COMPLETE THE FOLLOWING >>
1/ In the 1938 debate on the Immigration Act, which earlier bill does Mr. Neill call the resurrected body behind Bill No. 112?
2/ Turn all the records below into a numbered list with blank lines left out, and leave the pictures out of your answer.

PAGE >>
..........

May 13, 1938

IMMIGRATION ACT

AMENDMENT OF PROVISION RESPECTING PROHIBITED CLASSES


Mr. A. W. NEILL (Comox-Alberni) moved for leave to introduce Bill No. 112, to amend the Immigration Act. . Some hon. MEMBERS: Explain.


IND

Alan Webster Neill

Independent

Mr. NEILL:

Mr. Speaker, the house seems to have a perfect yen for asking explanations about my humble, unobtrusive bill. If it is not one section asking, it is another section demanding. There have been so many bills reprinted in the last few days, this seems to be a sort of legislative Easter. This bill is the resurrected body of Bill No. 38, iwhich was crucified three days ago by the application of a fifteen-year-old rule for which there did not seem to be very much precedent. It now comes before us clothed with explanations, as with a garment, like some beautiful and ostensibly repentant Magdalen knocking at the doors of society for reentry. I hope it will be received with that kindly interest that society always does accord to people with a lurid past when they are fair to look upon and when their sins are sickbed o'er with the pale cast of repentance.

..........

INFORMATION GIVEN >>
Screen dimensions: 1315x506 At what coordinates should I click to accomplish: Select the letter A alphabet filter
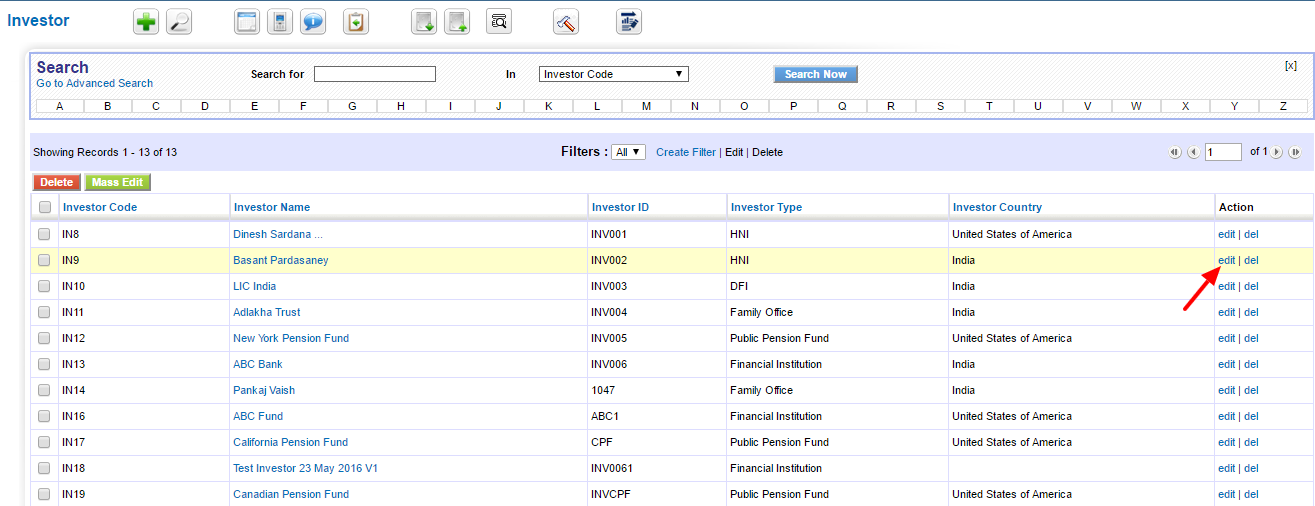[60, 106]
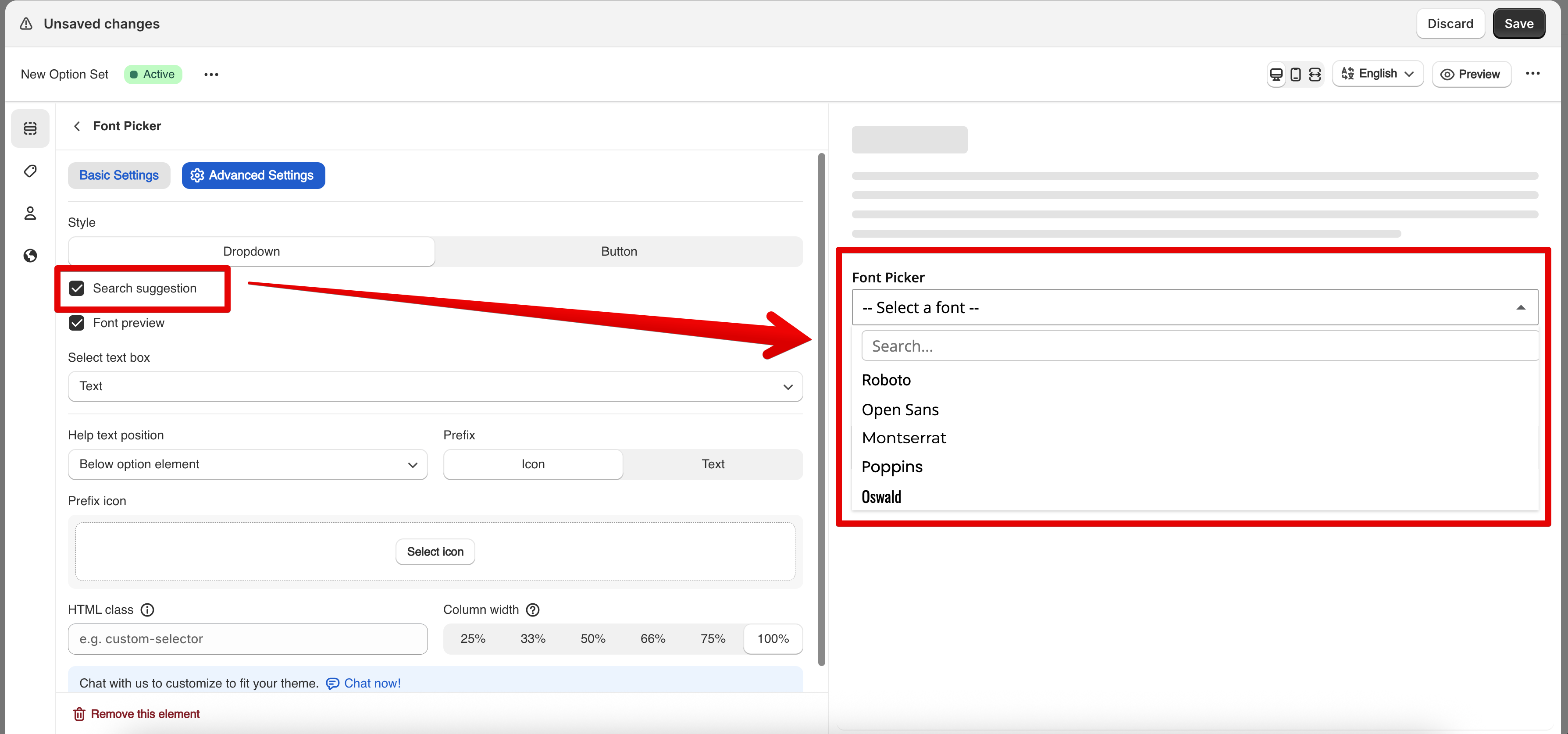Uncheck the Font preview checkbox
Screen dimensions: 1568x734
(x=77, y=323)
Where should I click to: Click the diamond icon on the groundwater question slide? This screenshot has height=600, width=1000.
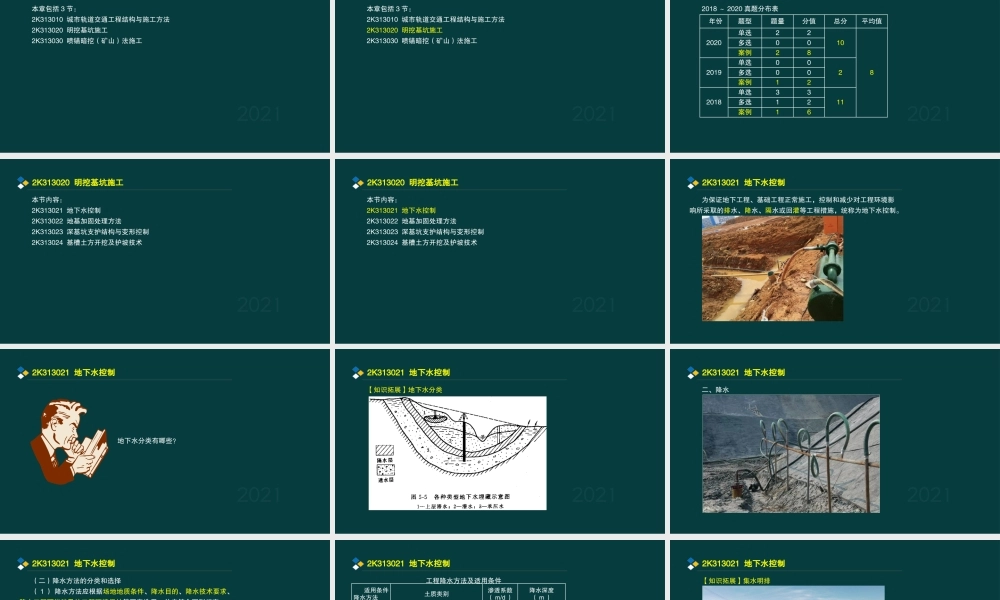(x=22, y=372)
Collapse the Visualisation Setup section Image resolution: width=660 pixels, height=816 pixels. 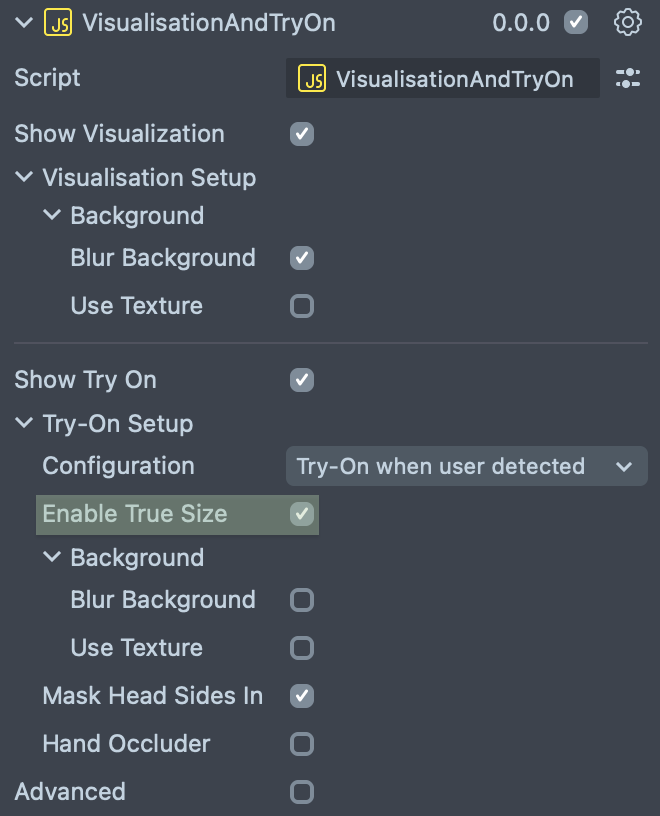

..........

THE RESPONSES >>
1/ Bill No. 38

2/
1. Screen dimensions: 1315x506 At what coordinates should I click to accomplish: Select the letter A alphabet filter
2. [60, 106]
3. Uncheck the Font preview checkbox
4. Screen dimensions: 1568x734
5. (x=77, y=323)
6. Where should I click to: Click the diamond icon on the groundwater question slide? This screenshot has height=600, width=1000.
7. (x=22, y=372)
8. Collapse the Visualisation Setup section Image resolution: width=660 pixels, height=816 pixels. 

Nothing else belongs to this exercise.